To overcome these challenges, we propose to utilize the simplified CAM level model as described in the previous subsection to build a *macro model* to represent a pattern. A pattern consists of multiple memory bits, i.e. six 16 bit words in AM chip. The pattern macro models would be utilized to represent the *tier model* for the CAM design at a tier level. We also propose to develop TSV models to represent their parasitics impedance and capacitance among the tiers. These parasitics values will be extracted based on the dimension and technology information of the TSVs. Utilizing the hierarchical approach, the *multi-tier model* can be constructed by using *TSV* and *tier models* to represent the 3D design. Our modeling approach will be based on the hierarchical modeling which is illustrated in Figure 23.



Figure 23. Our modeling approach.

# Power and Thermal Analysis for 2D and 3D

We utilize power and thermal analysis methodologies which are widely and successfully applied in the chip design industry. We plan to utilize our models (as described in the previous section) to perform a thorough power and thermal analysis of the design. The objective of such analysis is to identify early on the potential issues of large power consumption and creation of hot spots due to thermal variations.

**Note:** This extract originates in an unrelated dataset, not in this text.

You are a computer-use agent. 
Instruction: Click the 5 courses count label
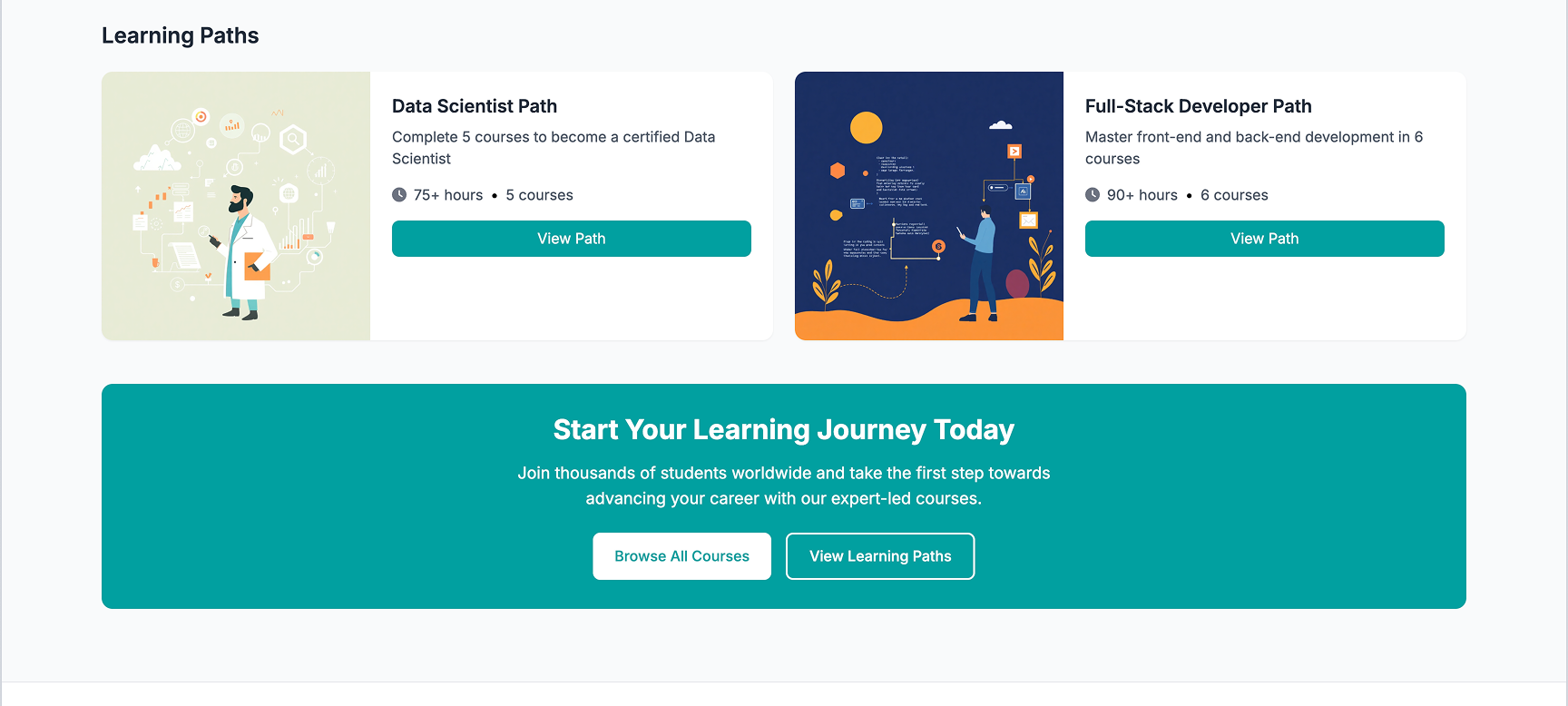tap(539, 195)
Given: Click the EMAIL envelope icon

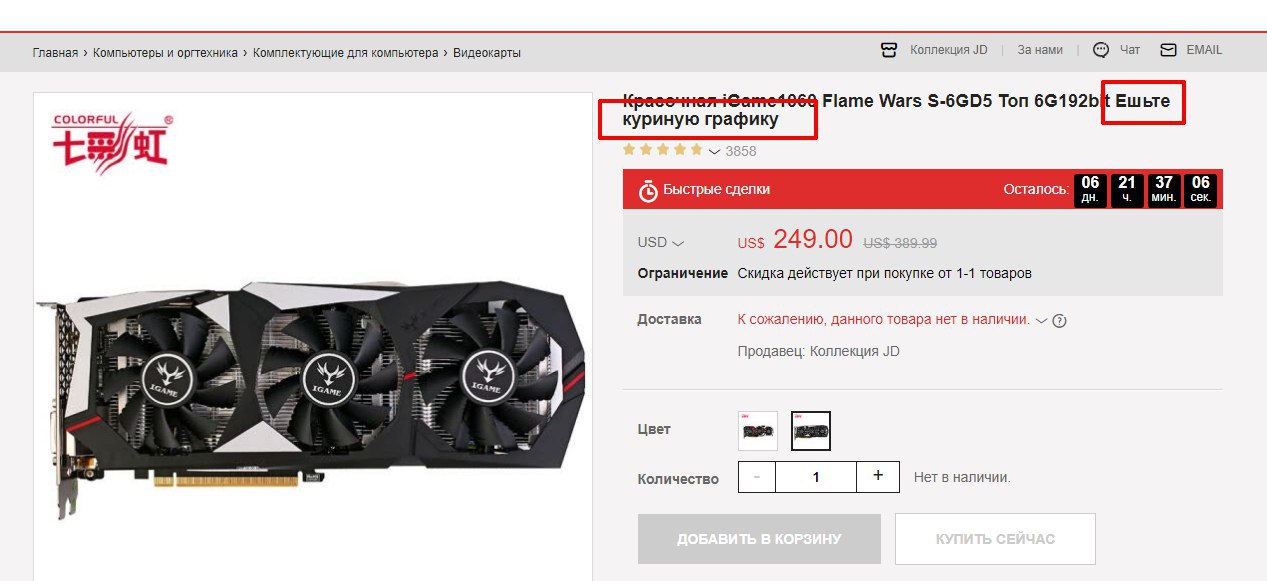Looking at the screenshot, I should [1168, 50].
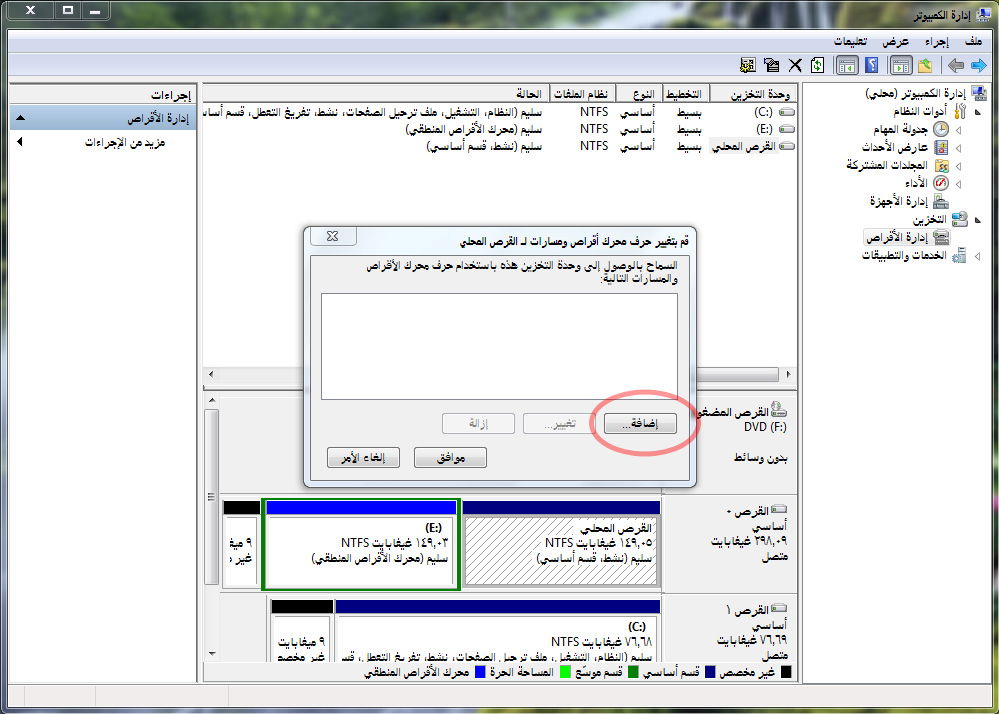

We propose to perform the power analysis to capture the impact that design choices (i.e. TSV location, TSV dimensions, tier thickness, design style of the glue logic among the tiers) pose on the overall power consumption of the chip. The purpose of such analysis is to provide guidance throughout the design process. Similarly, we propose to perform thermal analysis to estimate the thermal variations inside a tier, TSVs and intratiers. Due to the vertical integration, the inner tiers will experience higher thermal variations due to limited thermal dissipation. Thus, by performing such analysis, we expect to identify the thermal issues and find solutions to alleviate them. We plan to utilize the thermal-electrical duality principle to develop thermal models for the analysis.

In this work, we aim to provide the modeling and analysis technique required to perform power and thermal analysis for both 2D and 3D design that can also be utilized for other ASIC design projects.